In the excerpt on powered wheelchairs below, to which organization did Canada's Veterans Affairs give the prototype in 1955?

#### Excerpt:
--
Engineering for Power – the Kline Chair
The story of the “Kline Chair” is told as a story of Canadian engineering. It is also about the problem of commercializing a chair in the small Canadian market—especially if the decision-maker believes only a few people with quadriplegia need it. Yet the desire to equip wheelchairs with power goes back to the beginnings of the twentieth century. After all, invalids in 1900 wanted the same modern technology as everyone else.
Ida Schmidt's 1903 design, like the horseless carriage of the same period, simply imagined the old form with a new power source. The canopy suggests it was intended to be an outdoor chair.
n 1950, the Canadian Department of Veterans Affairs asked George Klein at the National Research Council to improve the motorized wheelchair for quadriplegic veterans. Klein redesigned an existing wheelchair motor for use on an Everest and Jennings chair. He added a joystick for steering and for moving both forward and back. This made it useful for anyone with limited upper body movement. Klein worked with quadriplegic veterans in DVA hospitals in developing his design.
Klein chose not to patent his innovation so it would be widely available. In 1955 Canada’s Veterans Affairs gave this prototype to the United States Veterans Administration for companies to commercialize. DVA assumed a limited Canadian market, seeing it as a solution for quadriplegia. Yet there was a larger market. In 1959 DVA directed a father asking about a motorized wheelchair for his son with muscular dystrophy to American companies but said the chairs were only for inside institutional use.
--
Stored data
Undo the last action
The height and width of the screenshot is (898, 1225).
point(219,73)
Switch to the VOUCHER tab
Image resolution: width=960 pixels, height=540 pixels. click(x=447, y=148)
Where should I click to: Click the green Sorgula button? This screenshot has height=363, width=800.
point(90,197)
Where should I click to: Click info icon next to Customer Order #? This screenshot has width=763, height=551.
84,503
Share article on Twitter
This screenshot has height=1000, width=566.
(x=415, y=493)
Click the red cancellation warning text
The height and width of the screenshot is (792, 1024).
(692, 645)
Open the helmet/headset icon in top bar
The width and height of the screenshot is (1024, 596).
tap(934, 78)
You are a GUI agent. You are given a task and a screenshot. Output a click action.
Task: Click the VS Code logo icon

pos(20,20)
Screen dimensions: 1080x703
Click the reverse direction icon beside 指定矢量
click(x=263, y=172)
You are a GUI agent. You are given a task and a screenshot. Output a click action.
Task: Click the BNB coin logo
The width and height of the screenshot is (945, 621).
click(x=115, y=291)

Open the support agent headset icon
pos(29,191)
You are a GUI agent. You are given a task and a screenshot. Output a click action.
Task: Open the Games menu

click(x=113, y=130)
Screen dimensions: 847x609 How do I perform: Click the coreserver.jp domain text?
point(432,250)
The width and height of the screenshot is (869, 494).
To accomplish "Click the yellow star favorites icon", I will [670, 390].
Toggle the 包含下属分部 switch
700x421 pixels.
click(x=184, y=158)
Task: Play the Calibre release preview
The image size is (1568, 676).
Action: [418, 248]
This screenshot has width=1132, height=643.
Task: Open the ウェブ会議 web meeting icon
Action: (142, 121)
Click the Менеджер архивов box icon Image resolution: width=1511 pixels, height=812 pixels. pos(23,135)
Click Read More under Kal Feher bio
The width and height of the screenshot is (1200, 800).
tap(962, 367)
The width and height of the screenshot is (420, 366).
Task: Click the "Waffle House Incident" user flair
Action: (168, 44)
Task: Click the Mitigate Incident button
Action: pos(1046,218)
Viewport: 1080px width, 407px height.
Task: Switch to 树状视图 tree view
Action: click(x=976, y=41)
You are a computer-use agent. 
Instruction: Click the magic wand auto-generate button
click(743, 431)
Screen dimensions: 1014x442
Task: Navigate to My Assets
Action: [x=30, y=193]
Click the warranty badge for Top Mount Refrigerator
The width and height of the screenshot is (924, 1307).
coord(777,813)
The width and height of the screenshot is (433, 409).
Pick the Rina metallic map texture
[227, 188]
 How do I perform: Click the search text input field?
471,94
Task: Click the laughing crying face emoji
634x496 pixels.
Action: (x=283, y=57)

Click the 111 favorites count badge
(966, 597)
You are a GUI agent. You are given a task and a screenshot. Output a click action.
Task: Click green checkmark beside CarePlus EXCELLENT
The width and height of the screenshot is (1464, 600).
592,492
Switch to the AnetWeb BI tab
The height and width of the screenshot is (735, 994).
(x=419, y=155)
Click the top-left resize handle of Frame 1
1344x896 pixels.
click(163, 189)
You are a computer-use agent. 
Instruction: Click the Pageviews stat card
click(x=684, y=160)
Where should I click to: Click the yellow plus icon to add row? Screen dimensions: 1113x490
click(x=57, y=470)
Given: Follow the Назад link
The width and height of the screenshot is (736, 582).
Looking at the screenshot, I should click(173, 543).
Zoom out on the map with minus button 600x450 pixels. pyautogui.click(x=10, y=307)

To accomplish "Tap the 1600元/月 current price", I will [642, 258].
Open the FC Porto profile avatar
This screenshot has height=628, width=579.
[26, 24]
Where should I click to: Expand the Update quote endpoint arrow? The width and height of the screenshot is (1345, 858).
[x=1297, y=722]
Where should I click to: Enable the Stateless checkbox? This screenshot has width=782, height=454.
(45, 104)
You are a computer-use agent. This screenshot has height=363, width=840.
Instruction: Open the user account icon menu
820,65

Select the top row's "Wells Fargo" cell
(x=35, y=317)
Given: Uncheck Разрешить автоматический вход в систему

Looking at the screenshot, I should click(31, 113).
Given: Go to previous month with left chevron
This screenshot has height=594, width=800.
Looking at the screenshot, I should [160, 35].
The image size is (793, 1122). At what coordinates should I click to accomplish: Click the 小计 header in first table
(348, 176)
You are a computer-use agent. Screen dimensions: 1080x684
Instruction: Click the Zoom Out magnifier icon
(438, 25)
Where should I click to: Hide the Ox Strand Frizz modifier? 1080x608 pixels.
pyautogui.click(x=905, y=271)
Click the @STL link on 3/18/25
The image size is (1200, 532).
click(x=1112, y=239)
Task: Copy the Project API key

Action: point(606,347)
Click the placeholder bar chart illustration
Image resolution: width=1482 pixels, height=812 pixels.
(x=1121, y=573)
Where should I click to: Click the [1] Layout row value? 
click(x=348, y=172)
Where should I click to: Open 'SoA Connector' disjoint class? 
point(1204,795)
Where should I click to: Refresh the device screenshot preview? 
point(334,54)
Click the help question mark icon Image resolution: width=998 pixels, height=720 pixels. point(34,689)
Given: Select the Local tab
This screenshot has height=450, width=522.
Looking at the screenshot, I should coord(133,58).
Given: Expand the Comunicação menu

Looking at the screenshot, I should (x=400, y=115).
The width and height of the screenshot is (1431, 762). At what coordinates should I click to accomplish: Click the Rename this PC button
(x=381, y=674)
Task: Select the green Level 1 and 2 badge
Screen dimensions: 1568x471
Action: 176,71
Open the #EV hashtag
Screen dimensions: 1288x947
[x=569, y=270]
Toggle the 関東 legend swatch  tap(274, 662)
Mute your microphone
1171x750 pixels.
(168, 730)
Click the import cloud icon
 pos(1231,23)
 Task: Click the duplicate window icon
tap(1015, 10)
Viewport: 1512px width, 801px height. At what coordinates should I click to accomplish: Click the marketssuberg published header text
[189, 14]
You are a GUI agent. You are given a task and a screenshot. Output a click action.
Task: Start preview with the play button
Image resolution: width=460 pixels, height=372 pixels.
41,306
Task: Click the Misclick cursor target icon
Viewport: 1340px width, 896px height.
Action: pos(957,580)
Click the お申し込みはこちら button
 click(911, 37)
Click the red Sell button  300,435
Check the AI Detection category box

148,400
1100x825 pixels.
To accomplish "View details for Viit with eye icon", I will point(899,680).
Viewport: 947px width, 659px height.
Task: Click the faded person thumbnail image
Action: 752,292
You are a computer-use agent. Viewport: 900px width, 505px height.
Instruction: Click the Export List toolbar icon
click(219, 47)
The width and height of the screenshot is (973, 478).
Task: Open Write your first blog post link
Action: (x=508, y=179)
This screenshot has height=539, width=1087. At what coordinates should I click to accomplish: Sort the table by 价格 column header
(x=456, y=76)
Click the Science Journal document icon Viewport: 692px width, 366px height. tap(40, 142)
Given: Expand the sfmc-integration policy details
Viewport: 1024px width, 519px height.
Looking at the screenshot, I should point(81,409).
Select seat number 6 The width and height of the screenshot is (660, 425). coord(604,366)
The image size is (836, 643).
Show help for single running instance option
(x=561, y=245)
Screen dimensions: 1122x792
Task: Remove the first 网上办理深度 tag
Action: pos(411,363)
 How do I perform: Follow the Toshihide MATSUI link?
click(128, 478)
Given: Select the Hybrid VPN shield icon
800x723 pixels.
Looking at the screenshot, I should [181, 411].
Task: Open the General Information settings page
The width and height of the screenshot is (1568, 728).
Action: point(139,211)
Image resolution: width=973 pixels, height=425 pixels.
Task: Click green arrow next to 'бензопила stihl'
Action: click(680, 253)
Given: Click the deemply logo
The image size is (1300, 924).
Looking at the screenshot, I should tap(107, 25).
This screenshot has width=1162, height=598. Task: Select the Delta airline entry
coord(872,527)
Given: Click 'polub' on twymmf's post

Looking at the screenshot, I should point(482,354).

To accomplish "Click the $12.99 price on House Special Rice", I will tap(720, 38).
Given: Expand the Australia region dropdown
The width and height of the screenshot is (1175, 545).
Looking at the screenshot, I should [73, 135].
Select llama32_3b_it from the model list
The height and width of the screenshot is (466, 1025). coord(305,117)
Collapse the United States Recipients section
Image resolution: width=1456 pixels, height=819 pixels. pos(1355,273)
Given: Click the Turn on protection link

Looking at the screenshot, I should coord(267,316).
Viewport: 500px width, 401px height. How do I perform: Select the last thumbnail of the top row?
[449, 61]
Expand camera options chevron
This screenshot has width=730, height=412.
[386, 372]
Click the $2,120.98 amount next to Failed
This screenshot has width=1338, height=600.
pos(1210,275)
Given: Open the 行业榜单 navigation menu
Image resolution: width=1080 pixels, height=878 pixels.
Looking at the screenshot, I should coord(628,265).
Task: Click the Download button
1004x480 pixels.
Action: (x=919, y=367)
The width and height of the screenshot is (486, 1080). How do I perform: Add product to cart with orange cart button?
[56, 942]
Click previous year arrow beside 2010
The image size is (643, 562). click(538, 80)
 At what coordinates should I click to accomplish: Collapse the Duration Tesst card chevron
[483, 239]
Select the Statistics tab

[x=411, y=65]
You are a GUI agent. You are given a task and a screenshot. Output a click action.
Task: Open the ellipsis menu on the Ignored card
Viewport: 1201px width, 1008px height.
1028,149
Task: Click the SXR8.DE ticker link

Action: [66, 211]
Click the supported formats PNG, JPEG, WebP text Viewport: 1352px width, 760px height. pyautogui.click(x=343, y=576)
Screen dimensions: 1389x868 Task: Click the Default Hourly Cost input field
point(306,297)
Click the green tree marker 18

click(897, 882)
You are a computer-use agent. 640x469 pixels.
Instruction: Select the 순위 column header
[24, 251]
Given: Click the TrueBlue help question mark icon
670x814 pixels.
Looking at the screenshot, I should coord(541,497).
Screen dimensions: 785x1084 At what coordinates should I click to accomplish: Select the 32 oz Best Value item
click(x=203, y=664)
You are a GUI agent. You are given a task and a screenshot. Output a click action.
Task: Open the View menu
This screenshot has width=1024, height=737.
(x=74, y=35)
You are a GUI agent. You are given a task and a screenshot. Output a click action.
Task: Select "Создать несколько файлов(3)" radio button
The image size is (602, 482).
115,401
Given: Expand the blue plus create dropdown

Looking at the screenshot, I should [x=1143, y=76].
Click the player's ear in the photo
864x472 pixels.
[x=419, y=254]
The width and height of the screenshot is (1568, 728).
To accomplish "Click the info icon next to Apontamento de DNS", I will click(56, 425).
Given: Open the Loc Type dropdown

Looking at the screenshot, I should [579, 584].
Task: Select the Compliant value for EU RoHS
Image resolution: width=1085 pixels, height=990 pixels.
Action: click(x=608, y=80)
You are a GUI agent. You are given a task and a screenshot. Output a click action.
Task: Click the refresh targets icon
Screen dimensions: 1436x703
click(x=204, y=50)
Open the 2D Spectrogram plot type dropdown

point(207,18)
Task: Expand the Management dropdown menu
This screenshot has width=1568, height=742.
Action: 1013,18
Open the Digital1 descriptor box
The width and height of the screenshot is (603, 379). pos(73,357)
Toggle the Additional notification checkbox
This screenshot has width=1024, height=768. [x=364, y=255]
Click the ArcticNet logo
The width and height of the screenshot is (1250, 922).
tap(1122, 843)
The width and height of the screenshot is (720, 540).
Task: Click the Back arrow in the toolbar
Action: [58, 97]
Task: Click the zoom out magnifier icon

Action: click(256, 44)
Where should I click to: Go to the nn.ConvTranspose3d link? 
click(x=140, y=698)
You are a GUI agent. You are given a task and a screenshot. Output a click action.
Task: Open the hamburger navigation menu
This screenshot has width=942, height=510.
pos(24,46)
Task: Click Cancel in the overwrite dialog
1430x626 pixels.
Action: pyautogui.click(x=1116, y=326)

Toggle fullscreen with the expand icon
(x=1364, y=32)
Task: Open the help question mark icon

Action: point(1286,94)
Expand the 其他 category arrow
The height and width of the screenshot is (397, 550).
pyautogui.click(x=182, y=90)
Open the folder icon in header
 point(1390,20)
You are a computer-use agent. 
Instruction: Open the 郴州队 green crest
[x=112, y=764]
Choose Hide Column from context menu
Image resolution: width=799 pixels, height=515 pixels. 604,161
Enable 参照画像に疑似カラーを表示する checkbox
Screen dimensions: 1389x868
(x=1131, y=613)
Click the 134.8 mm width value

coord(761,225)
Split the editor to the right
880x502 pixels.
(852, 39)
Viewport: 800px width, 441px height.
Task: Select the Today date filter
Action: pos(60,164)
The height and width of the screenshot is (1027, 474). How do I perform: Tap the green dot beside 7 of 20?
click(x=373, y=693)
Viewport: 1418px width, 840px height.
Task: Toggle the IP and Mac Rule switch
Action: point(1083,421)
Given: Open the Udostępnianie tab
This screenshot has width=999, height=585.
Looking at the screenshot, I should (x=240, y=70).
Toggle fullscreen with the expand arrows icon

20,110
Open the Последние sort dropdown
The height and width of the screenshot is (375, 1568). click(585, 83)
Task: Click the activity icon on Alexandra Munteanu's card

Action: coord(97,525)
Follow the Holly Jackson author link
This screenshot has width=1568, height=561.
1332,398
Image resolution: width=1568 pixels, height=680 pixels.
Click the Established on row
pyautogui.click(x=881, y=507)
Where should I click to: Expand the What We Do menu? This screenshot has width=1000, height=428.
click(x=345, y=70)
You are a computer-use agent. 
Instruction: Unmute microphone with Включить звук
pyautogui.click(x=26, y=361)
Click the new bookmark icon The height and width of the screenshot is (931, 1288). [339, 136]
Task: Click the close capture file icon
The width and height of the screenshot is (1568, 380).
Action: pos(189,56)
--
#### Result for this exercise:
The United States Veterans Administration.